## DATA FOR THIS TASK:
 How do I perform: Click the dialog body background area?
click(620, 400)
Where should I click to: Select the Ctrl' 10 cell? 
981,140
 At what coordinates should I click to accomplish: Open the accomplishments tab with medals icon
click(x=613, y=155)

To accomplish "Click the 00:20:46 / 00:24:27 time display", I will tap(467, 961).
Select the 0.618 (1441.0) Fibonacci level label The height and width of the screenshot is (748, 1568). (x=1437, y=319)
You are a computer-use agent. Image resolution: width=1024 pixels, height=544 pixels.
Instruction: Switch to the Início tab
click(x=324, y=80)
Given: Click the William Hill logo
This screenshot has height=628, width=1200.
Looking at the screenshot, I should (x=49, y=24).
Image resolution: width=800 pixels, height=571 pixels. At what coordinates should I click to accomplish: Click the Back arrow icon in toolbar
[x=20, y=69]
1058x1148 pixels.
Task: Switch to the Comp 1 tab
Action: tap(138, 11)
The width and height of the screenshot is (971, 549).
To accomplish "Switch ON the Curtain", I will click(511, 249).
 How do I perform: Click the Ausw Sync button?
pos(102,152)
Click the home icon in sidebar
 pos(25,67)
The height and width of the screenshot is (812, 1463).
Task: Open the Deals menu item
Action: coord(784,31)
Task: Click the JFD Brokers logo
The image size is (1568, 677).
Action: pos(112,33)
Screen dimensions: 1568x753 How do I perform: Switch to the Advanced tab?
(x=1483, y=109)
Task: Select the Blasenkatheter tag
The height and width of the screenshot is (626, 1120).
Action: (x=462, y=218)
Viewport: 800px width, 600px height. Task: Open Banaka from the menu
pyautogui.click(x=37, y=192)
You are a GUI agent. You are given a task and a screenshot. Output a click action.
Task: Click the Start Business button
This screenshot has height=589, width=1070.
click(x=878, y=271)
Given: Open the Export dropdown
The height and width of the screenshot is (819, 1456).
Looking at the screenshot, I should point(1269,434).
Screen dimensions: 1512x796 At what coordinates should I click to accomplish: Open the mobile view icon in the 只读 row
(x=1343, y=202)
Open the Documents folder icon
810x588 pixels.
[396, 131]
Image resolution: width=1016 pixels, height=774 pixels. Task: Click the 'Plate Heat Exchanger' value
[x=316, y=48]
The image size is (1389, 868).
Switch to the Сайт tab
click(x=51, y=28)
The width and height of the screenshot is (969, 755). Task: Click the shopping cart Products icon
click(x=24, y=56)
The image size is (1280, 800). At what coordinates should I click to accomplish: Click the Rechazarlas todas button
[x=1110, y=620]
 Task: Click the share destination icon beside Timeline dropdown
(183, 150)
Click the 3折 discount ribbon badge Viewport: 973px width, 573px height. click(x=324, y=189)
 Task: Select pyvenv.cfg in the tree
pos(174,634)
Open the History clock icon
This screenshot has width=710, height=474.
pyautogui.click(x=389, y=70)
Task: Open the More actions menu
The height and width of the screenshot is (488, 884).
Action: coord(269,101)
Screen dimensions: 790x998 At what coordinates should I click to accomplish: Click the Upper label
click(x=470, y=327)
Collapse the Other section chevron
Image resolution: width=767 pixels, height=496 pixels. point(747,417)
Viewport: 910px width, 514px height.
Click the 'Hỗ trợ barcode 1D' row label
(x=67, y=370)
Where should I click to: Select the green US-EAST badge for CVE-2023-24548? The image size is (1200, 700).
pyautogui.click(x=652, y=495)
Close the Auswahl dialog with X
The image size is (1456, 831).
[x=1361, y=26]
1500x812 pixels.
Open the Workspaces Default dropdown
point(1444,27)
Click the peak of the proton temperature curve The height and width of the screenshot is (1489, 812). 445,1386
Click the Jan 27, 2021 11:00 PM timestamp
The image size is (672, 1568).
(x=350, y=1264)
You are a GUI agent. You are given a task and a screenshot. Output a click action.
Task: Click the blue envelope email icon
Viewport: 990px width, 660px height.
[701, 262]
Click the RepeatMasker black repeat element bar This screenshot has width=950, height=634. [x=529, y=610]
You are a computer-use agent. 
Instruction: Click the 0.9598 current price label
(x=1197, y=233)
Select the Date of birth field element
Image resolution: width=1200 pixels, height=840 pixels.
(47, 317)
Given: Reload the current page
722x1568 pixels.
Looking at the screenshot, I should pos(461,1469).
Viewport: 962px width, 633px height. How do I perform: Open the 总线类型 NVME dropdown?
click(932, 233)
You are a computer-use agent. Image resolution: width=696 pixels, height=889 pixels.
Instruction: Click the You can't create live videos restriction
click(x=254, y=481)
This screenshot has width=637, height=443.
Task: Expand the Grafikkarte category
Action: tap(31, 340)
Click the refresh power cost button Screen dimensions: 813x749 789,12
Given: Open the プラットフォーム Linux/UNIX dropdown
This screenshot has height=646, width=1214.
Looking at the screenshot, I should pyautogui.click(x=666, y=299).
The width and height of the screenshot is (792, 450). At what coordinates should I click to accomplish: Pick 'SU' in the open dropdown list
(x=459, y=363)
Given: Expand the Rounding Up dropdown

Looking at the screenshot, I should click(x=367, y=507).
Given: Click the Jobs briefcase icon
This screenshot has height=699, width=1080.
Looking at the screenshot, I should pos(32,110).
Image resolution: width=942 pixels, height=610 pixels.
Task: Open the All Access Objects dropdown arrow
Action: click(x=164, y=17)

## THE PROBLEM:
The expected answer is one number: how many lines of the material contain the word "agent".

## YOUR SOLUTION:
5